**To be done:** Output the records from the line containing "Open the Europe/Paris timezone selector" through the line containing "Screen dimensions: 908x410", reproducing each line verbatim.

**Input material:**
+ + + + + + +
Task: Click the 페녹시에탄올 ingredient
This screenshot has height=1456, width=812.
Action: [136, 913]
+ + + + + + +
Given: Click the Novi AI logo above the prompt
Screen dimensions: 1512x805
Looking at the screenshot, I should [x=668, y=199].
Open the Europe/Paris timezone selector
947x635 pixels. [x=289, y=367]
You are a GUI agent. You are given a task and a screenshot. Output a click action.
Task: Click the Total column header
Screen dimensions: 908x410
+ + + + + + +
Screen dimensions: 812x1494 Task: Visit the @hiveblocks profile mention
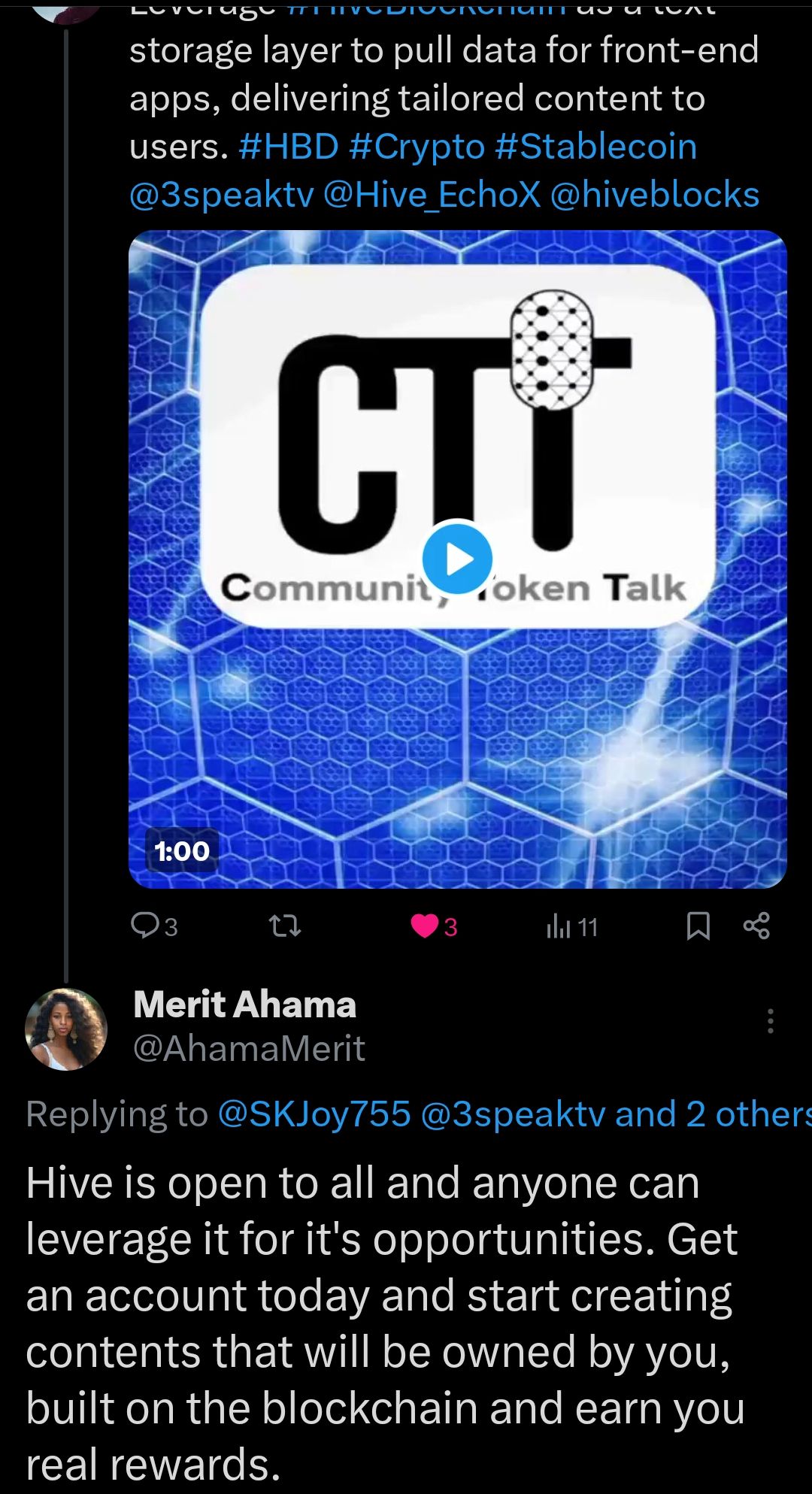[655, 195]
+ + + + + + +
**Task output:**
Open the Europe/Paris timezone selector
947x635 pixels. [x=289, y=367]
You are a GUI agent. You are given a task and a screenshot. Output a click action.
Task: Click the Total column header
Screen dimensions: 908x410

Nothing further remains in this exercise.